▶ **Dataset extract**
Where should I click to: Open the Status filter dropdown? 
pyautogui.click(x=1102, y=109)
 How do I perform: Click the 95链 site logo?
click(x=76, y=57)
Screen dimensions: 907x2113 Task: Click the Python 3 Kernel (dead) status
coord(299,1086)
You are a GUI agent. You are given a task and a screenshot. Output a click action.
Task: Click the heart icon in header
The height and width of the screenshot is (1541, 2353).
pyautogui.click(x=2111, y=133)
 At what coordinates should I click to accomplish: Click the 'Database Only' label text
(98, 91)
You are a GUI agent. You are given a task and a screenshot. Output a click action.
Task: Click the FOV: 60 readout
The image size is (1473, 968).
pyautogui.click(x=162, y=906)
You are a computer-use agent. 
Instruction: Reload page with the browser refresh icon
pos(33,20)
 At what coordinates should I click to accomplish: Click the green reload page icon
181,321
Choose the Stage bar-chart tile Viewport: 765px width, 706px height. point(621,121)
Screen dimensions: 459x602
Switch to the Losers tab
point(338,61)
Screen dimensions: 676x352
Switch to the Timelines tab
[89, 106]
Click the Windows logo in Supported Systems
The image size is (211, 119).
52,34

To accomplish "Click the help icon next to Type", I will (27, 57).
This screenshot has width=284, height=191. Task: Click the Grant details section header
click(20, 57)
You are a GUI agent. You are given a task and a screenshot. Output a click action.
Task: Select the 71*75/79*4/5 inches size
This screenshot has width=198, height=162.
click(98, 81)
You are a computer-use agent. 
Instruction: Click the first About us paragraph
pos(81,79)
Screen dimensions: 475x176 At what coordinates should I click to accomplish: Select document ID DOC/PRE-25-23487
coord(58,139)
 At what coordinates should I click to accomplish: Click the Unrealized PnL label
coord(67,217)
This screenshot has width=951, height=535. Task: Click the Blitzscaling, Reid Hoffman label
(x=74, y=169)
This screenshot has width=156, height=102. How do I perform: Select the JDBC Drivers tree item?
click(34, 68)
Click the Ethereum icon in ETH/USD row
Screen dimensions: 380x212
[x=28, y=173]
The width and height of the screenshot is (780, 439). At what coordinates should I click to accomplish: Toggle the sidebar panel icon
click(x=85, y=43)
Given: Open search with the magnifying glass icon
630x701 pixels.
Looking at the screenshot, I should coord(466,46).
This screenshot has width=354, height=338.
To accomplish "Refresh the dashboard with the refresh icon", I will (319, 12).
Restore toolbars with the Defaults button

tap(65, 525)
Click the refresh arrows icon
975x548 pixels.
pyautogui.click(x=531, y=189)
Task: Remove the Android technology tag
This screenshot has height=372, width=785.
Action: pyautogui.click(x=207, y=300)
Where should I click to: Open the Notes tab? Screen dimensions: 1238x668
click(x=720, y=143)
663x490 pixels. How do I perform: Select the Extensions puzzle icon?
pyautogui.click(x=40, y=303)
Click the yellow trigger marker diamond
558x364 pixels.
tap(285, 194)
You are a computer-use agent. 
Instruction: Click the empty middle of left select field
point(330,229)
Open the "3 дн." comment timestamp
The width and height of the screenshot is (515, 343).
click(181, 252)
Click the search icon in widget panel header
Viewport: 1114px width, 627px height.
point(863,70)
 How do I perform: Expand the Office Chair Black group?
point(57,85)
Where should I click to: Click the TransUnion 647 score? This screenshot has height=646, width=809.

▶ **Brief**
Can you output all the lines of the records above exactly as they appear, without changing anything?

▶ **Exercise solution**
Where should I click to: Open the Status filter dropdown? 
pyautogui.click(x=1102, y=109)
 How do I perform: Click the 95链 site logo?
click(x=76, y=57)
Screen dimensions: 907x2113 Task: Click the Python 3 Kernel (dead) status
coord(299,1086)
You are a GUI agent. You are given a task and a screenshot. Output a click action.
Task: Click the heart icon in header
The height and width of the screenshot is (1541, 2353).
pyautogui.click(x=2111, y=133)
 At what coordinates should I click to accomplish: Click the 'Database Only' label text
(98, 91)
You are a GUI agent. You are given a task and a screenshot. Output a click action.
Task: Click the FOV: 60 readout
The image size is (1473, 968).
pyautogui.click(x=162, y=906)
You are a computer-use agent. 
Instruction: Reload page with the browser refresh icon
pos(33,20)
 At what coordinates should I click to accomplish: Click the green reload page icon
181,321
Choose the Stage bar-chart tile Viewport: 765px width, 706px height. point(621,121)
Screen dimensions: 459x602
Switch to the Losers tab
point(338,61)
Screen dimensions: 676x352
Switch to the Timelines tab
[89, 106]
Click the Windows logo in Supported Systems
The image size is (211, 119).
52,34

To accomplish "Click the help icon next to Type", I will (27, 57).
This screenshot has width=284, height=191. Task: Click the Grant details section header
click(20, 57)
You are a GUI agent. You are given a task and a screenshot. Output a click action.
Task: Select the 71*75/79*4/5 inches size
This screenshot has width=198, height=162.
click(98, 81)
You are a computer-use agent. 
Instruction: Click the first About us paragraph
pos(81,79)
Screen dimensions: 475x176 At what coordinates should I click to accomplish: Select document ID DOC/PRE-25-23487
coord(58,139)
 At what coordinates should I click to accomplish: Click the Unrealized PnL label
coord(67,217)
This screenshot has width=951, height=535. Task: Click the Blitzscaling, Reid Hoffman label
(x=74, y=169)
This screenshot has width=156, height=102. How do I perform: Select the JDBC Drivers tree item?
click(34, 68)
Click the Ethereum icon in ETH/USD row
Screen dimensions: 380x212
[x=28, y=173]
The width and height of the screenshot is (780, 439). At what coordinates should I click to accomplish: Toggle the sidebar panel icon
click(x=85, y=43)
Given: Open search with the magnifying glass icon
630x701 pixels.
Looking at the screenshot, I should coord(466,46).
This screenshot has width=354, height=338.
To accomplish "Refresh the dashboard with the refresh icon", I will (319, 12).
Restore toolbars with the Defaults button

tap(65, 525)
Click the refresh arrows icon
975x548 pixels.
pyautogui.click(x=531, y=189)
Task: Remove the Android technology tag
This screenshot has height=372, width=785.
Action: pyautogui.click(x=207, y=300)
Where should I click to: Open the Notes tab? Screen dimensions: 1238x668
click(x=720, y=143)
663x490 pixels. How do I perform: Select the Extensions puzzle icon?
pyautogui.click(x=40, y=303)
Click the yellow trigger marker diamond
558x364 pixels.
tap(285, 194)
You are a computer-use agent. 
Instruction: Click the empty middle of left select field
point(330,229)
Open the "3 дн." comment timestamp
The width and height of the screenshot is (515, 343).
click(181, 252)
Click the search icon in widget panel header
Viewport: 1114px width, 627px height.
point(863,70)
 How do I perform: Expand the Office Chair Black group?
point(57,85)
Where should I click to: Click the TransUnion 647 score? This screenshot has height=646, width=809.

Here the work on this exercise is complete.